Actualizada Sábado, 01 de Agosto de 2026 a las 18:25:38 horas

Rodrigo Díaz Rodrigo Díaz
Sábado, 01 de Agosto de 2026

Cuando Ceuta llama, siempre responde la Guardia Civil

Hay momentos en los que una ciudad descubre quiénes están verdaderamente a su lado. Los acontecimientos vividos en Ceuta durante estos últimos días, con una presión migratoria de una magnitud desconocida en años y que muchos ceutíes han percibido como una auténtica invasión por su intensidad y consecuencias, han vuelto a demostrar una realidad incontestable: cuando la situación se vuelve crítica, quienes sostienen el Estado no son los discursos políticos, sino los hombres y mujeres que cumplen con su deber sobre el terreno.

 

Mientras desde los despachos llegaban mensajes de calma y declaraciones institucionales, en la frontera la realidad era muy distinta.
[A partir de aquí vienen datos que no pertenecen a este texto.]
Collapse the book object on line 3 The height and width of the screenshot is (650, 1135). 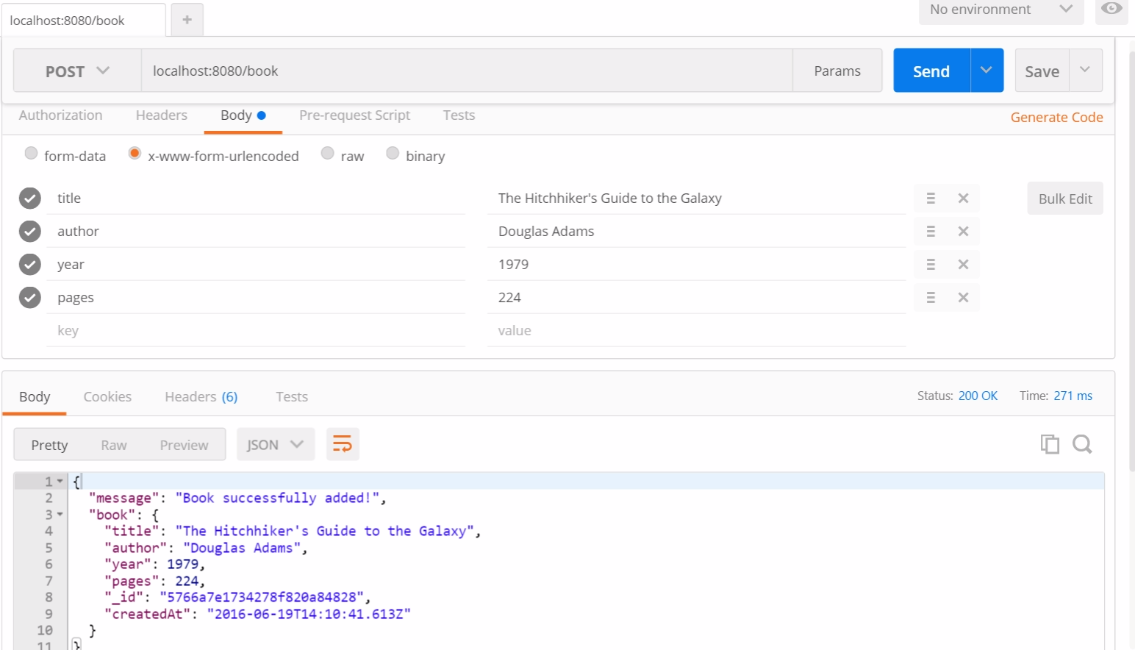click(x=60, y=515)
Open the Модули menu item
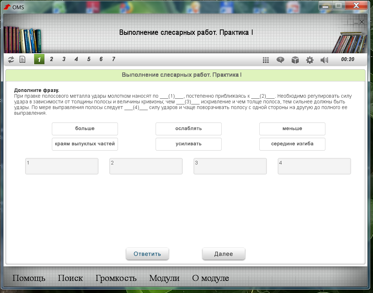This screenshot has width=373, height=293. pyautogui.click(x=164, y=278)
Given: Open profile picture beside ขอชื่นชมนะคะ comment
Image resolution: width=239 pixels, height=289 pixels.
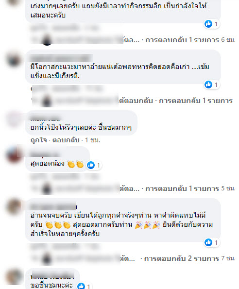Looking at the screenshot, I should 14,277.
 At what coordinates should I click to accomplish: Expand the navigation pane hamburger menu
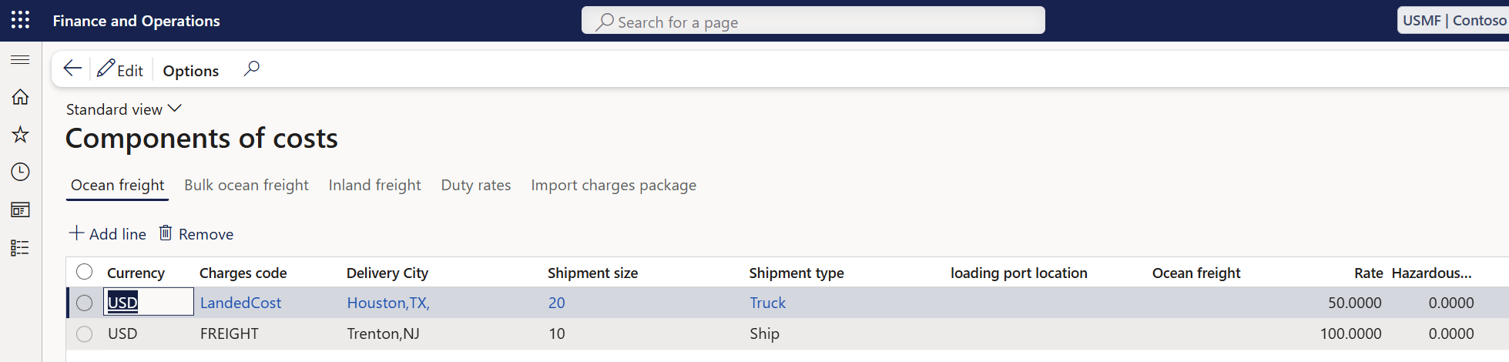pos(21,60)
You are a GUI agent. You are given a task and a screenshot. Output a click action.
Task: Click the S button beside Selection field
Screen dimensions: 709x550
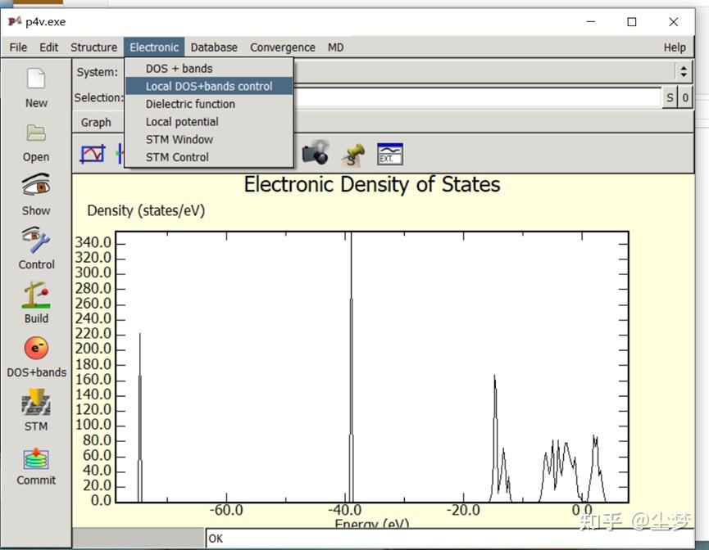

Había que actuar. Había que proteger la ciudad. Había que garantizar la seguridad de los ciudadanos y evitar que una situación extraordinaria terminara convirtiéndose en un problema todavía mayor. Y, una vez más, quienes dieron el paso al frente fueron quienes siempre lo hacen.

 

Si hay una institución que merece un reconocimiento especial por la labor desarrollada durante estos días es, sin duda, la Guardia Civil. No porque haya buscado el protagonismo, sino precisamente porque nunca lo hace. La esencia del Instituto Armado siempre ha sido la misma: trabajar con discreción, eficacia y una inquebrantable vocación de servicio. Durante los momentos más complicados, cientos de guardias civiles afrontaron una presión constante, muchas veces con recursos limitados y jornadas de enorme exigencia física y mental, protegiendo una de las fronteras exteriores de España y de la Unión Europea.

 

La imagen que la mayoría de los ciudadanos tiene de la Guardia Civil suele reducirse al agente que patrulla la frontera o realiza un control. Sin embargo, detrás de esa imagen existe una organización perfectamente coordinada, donde cada especialidad ha desempeñado un papel decisivo.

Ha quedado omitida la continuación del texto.